Today is my birthday, and just like on many other special days, one expects to feel special, surrounded by love and attention from the people we care about. However, this year something different has happened: I was told that I won’t get any likes because I’m ugly. At first, these words hurt me, making me question my worth and my appearance, but they also gave me the opportunity to reflect on what it really means to be valued and loved in a world that puts so much importance on appearances.

We live in a society where social media plays a pivotal role in our lives. Each of us, when posting a photo, a status, or a thought, expects some form of validation, whether in the form of ‘likes’, comments, or simply being seen by others. This validation has become a measure of success and acceptance, especially on platforms like Instagram, Facebook, and Twitter. However, what few dare to admit is that the number of ‘likes’ does not always reflect a person’s true worth.
The comment that I wouldn’t get any likes because I’m ugly resonates somewhere deep. What is beauty? Is beauty something absolute, something that can be measured in terms of aesthetic standards, or is it something subjective, something that depends on the eyes of the beholder? If we are guided only by the beauty standards imposed by the media, fashion, or even social media, then probably no one would ever meet all the requirements to be considered “beautiful.” We all have characteristics that make us unique, and that includes our imperfections.
Over the years, I have learned that beauty does not reside only in the physical. In fact, the most genuine beauty comes from who we are as people: our values, our actions, our ability to empathize with others, our creativity and, most importantly, our authenticity. And while it is true that social media can be a distorted mirror of reality, we must remember that the opinions of others do not define who we are. We are more than a number of ‘likes’ or comments.
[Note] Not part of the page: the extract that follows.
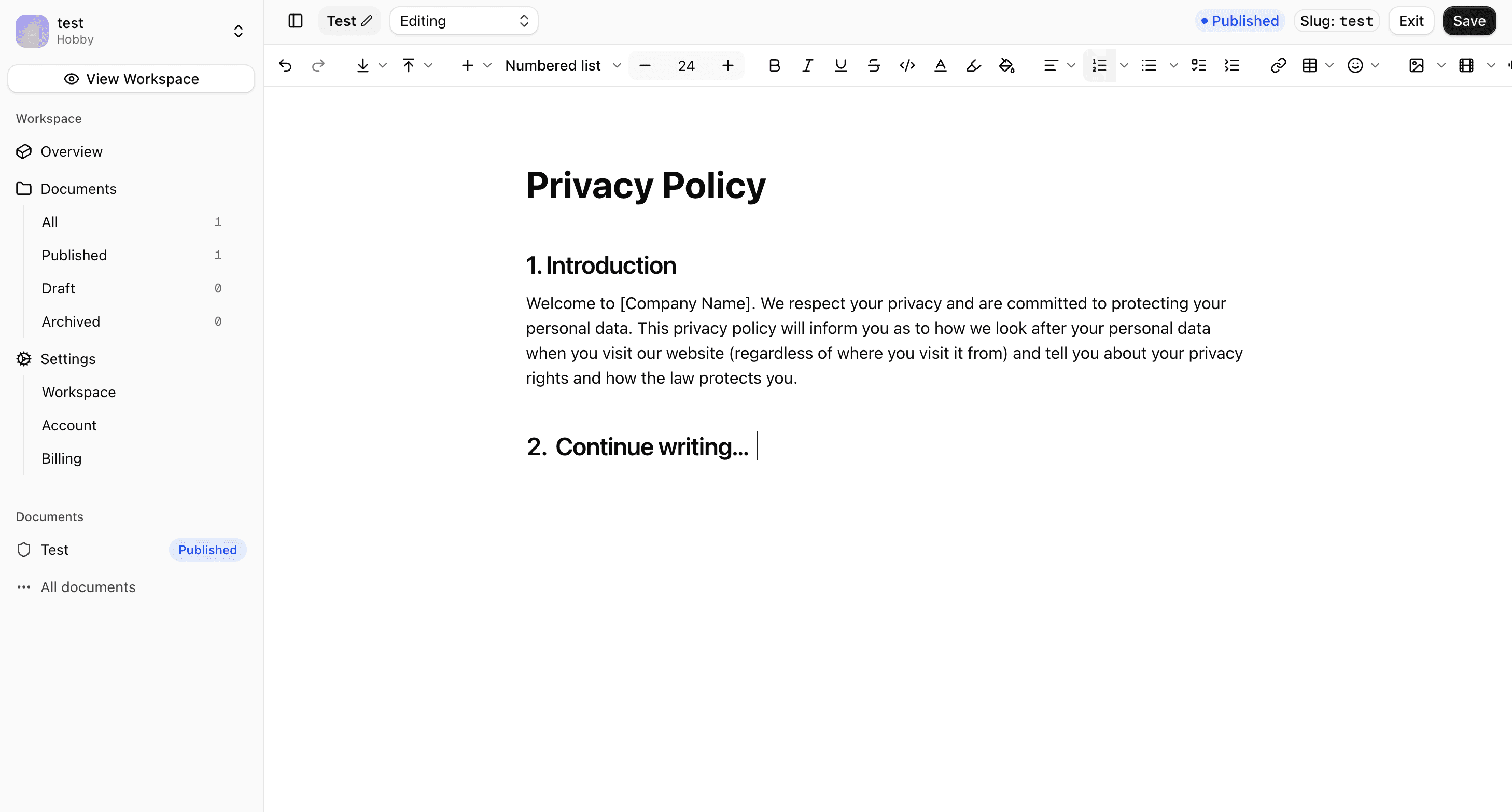Save the document
The image size is (1512, 812).
1469,21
On this birthday, I realize that true love and appreciation is not measured by the number of virtual interactions. The people who truly value me, those who know me deeply, do not do so based on appearance. My close friends, my family, those people who have been by my side through good and bad times, do not love me because I meet a physical standard, but because they know my heart, my struggles, my dreams, and my values.
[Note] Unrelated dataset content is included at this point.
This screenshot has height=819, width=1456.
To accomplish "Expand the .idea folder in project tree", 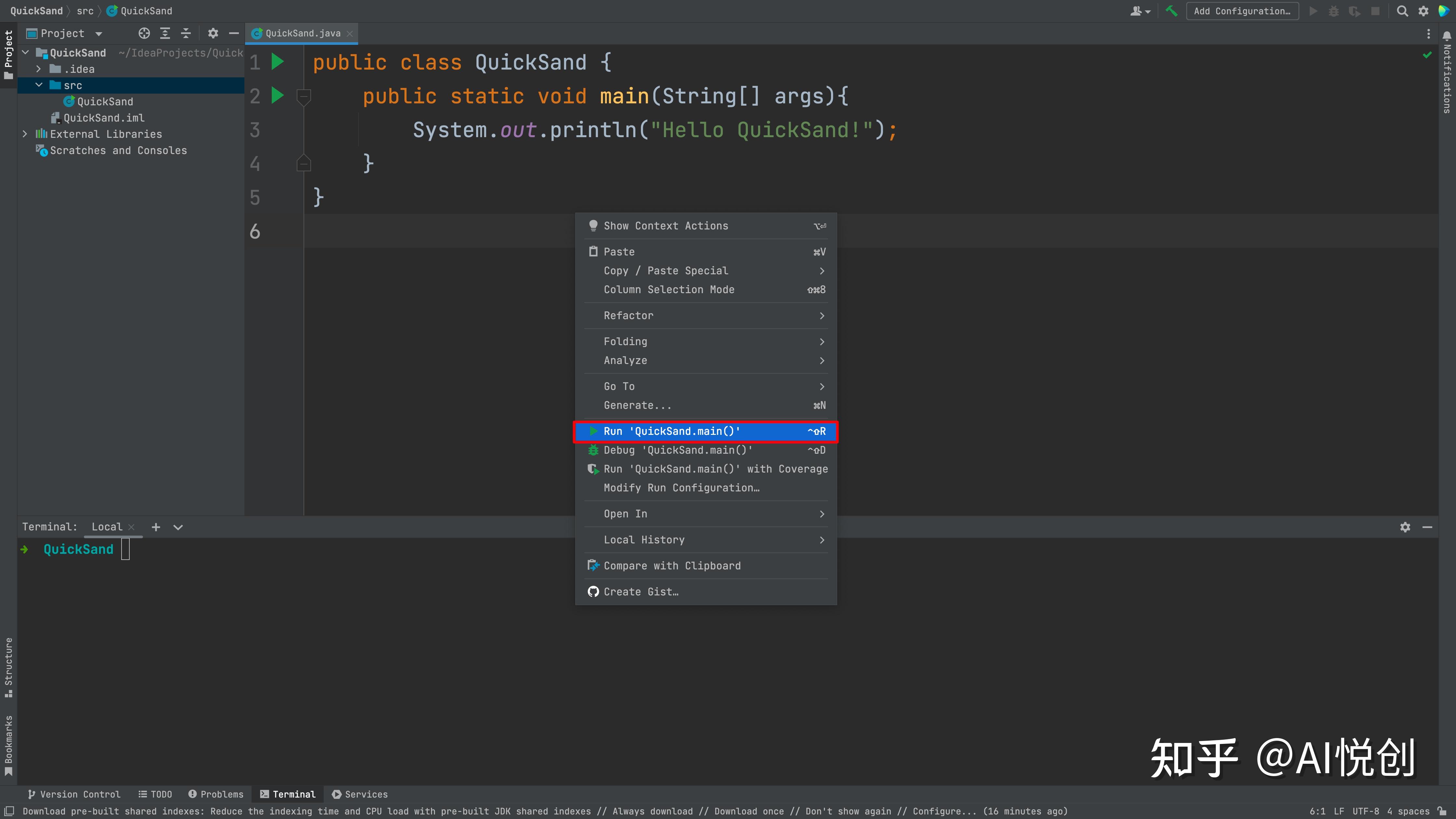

In fact, the importance we give to appearances takes us away from what really matters. We have become accustomed to measuring each other with a superficial ruler and ignoring what really makes us special. If we stop to reflect, we all have something that makes us unique. Each person has a story, a personality, a vision of the world that cannot be captured by a picture or a ‘Like’ on a social network.
Don’t get me wrong. I’m not saying we should stop appreciating what is aesthetically pleasing. Beauty in its different forms is something that can be enjoyed, but it should also be understood as something deeper. Real beauty is not in filters or carefully curated images. True beauty lies in honesty, in being true to yourself and in the way you treat others.
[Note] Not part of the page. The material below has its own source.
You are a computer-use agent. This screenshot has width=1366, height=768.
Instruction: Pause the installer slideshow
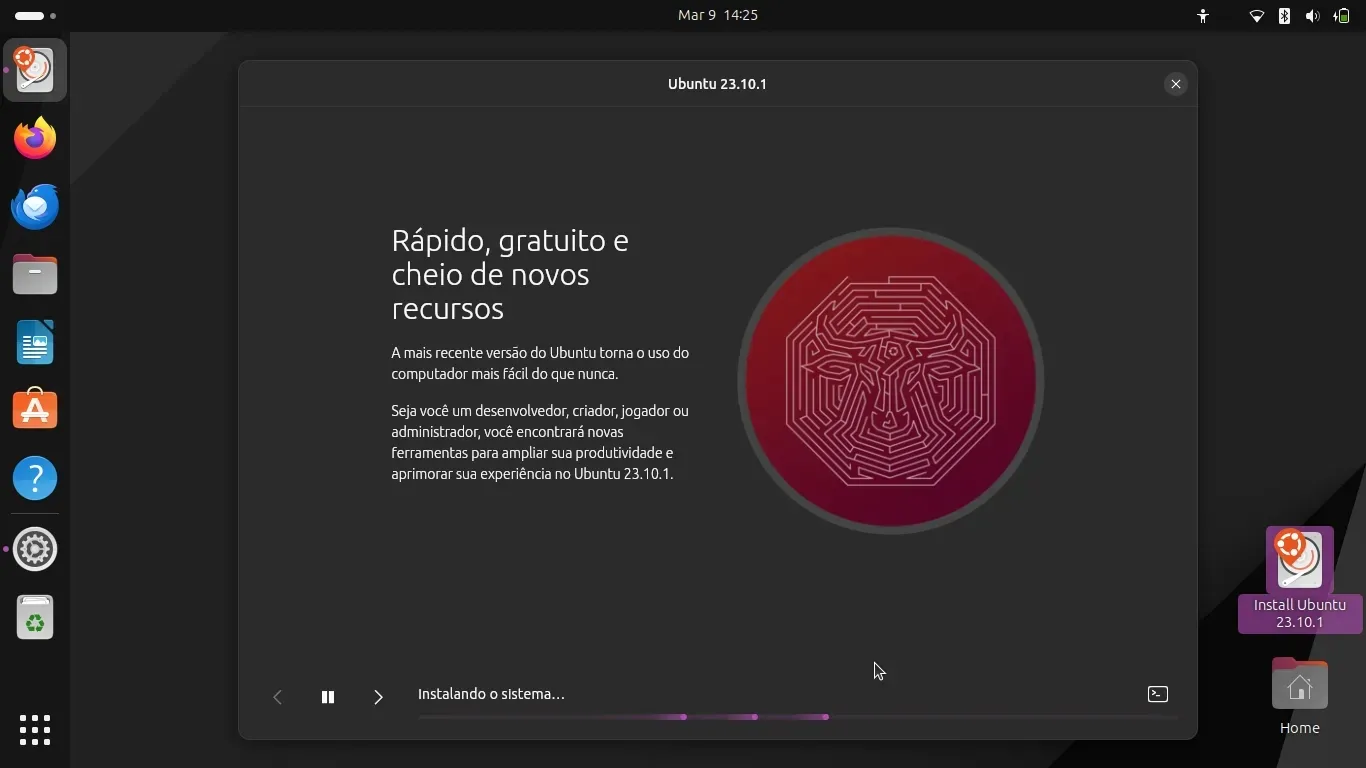point(327,697)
So is it true that I won’t get any likes because I’m ugly? Maybe I will, maybe I won’t. But what really matters is that on this birthday, I’ve realized that my worth is not dependent on the approval of others. The people who love and appreciate me don’t do so because I meet a certain standard of beauty, but because they accept me for who I am. And that, to me, is more valuable than any number of likes in the world.
In short, appearances are just a part of who we are, and even though social media can sometimes make us feel insecure, we must remember that what really matters is what’s inside of us. Let’s not let superficial opinions define our self-esteem or worth. On this birthday, I celebrate my life, my imperfections, and the beauty that lies in being authentic.